There are at least three ways to solve this, depending on what we choose as \(u\). The options we'll look at are \(x^2\), \(\csc x^2\), and \(\sin x^2\). Again, let’s start with the first:
\[\begin{align} \tag{16a} u &= x^2 \\ \tag{16b} du &= 2x\,dx \end{align} \]
which produces:
\[\begin{align} \tag{17a} \int 8x\cot x^2\csc x^2\,dx &= 4\int \cot u\csc u\,du \\ \tag{17b} &= -4\int-\cot u\csc u\,du \\ \tag{17c} &= -4\csc u + c \\ \tag{17d} &= -4\csc x^2 + c \end{align} \]
The second method relies on the same basic derivation, i.e., \(d(\csc\theta)=\csc\theta\cot\theta\,d\theta\).
\[\begin{align} \tag{18a} u &= \csc x^2 \\ \tag{18b} du &= -\csc x^2 \cot x^2 \,d(x^2) \\ \tag{18c} &= -2x\csc x^2 \cot x^2 \,dx \end{align} \]
Note that we only need to substitute for \(du\), rather than both \(u\) and \(du\):
\[\begin{align} \tag{19a} \int 8x\cot x^2\csc x^2\,dx &= \int -4(-2x\cot x^2\csc x^2)\,dx \\ \tag{19b} &= -4\int\,du \\ \tag{19c} &= -4(u + c) \\ \tag{19d} &= -4\csc x^2 + c \end{align} \]
For the third method, we need to convert the trigonometric functions into the primitives:
\[\begin{align}\tag{20a}\cot\theta&=\frac{\cos\theta}{\sin\theta} \\ \tag{20b}\csc\theta &= \frac{1}{\sin\theta} \\ \tag{20c} \cot\theta\csc\theta &= \frac{1\cdot\cos\theta}{\sin\theta\cdot\sin\theta} \\ \tag{20d} &= \frac{\cos\theta}{\sin^2\theta} \end{align} \]
We will be using the following \(u\) substitution:
\[\begin{align} \tag{21a} u &= \sin x^2 \\ \tag{21b} du &= \cos x^2\,d(x^2) \\ \tag{21c} &= 2x\cos x^2\,dx \end{align}\]

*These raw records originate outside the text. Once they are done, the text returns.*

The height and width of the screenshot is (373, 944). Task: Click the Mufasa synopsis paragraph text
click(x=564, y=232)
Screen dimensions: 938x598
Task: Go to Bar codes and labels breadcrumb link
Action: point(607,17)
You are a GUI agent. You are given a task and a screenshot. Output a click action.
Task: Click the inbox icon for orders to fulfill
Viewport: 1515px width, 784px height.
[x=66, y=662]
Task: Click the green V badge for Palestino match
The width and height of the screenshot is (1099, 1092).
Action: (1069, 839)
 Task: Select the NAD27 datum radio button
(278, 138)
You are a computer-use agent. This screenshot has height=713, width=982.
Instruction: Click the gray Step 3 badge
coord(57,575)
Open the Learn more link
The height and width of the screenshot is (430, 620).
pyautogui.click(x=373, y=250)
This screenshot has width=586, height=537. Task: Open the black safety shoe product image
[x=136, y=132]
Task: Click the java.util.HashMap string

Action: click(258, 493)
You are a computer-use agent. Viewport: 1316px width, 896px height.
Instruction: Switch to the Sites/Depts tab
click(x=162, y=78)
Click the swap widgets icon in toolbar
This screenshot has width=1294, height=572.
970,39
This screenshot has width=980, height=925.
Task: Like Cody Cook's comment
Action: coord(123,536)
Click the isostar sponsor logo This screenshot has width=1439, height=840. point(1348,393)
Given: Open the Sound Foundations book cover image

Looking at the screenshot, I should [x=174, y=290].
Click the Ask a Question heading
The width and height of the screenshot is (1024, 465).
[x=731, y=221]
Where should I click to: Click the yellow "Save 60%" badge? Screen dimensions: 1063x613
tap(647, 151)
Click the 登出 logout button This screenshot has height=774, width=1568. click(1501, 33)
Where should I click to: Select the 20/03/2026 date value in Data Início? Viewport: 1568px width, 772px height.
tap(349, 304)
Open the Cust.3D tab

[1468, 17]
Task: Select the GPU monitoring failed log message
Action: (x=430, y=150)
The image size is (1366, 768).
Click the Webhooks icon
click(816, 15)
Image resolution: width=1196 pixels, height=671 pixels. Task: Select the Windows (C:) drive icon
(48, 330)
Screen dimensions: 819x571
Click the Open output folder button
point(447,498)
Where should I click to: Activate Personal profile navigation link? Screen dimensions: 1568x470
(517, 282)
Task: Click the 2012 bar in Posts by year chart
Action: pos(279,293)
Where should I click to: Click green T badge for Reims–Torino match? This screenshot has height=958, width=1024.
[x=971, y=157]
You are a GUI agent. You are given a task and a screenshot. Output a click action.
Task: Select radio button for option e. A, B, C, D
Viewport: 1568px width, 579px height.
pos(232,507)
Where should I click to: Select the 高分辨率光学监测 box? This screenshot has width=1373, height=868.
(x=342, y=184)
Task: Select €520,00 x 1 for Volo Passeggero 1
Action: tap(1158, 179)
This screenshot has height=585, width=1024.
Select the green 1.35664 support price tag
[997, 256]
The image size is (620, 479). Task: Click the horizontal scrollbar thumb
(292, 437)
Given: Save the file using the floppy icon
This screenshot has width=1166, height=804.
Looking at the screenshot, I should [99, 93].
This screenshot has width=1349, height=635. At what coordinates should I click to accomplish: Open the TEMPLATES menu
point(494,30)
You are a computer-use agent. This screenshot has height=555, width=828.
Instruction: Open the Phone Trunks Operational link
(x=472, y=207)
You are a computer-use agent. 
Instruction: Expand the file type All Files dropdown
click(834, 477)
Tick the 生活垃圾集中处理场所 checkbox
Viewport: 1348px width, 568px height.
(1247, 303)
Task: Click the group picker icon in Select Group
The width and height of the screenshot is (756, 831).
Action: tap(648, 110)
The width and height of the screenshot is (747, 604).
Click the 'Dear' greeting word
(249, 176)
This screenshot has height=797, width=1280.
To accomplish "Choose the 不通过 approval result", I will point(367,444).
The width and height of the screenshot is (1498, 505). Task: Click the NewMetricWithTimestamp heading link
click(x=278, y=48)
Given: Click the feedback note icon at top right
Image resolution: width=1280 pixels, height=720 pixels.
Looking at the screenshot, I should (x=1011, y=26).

We are now prepared to do the substition:
\[\begin{align} \tag{22a} \int 8x\cot x^2\csc x^2\,dx &= \int 8x\frac{\cos x^2}{\sin^2 x^2}\,dx & \text{(20d)} \\ \tag{22b} \int 4\frac{2x\cos x^2\,dx}{\sin^2x^2} \\ \tag{22c} &= 4\int\frac{du}{u^2} & \text{(21a, 21c)}\\ \tag{22d} &= 4\int u^{-2}\,du \\ \tag{22e} &= 4(-u^{-1} + c) \\ \tag{22f} &= \frac{-4}{u} + c \\ \tag{22g} &= \frac{-4}{\sin x^2} + c \\ \tag{22h} &= -4\csc x^2 + c \end{align} \]
As expected, (17d), (19d), and (22h) are the same.
In each of these examples, we have seen that we can start with different substitutions and end up with substantively identical substitutions. The art and mastery of \(u\) substitution lies in developing a sense of the most efficient substitution to make, but in many cases there’s not a single “correct” substitution.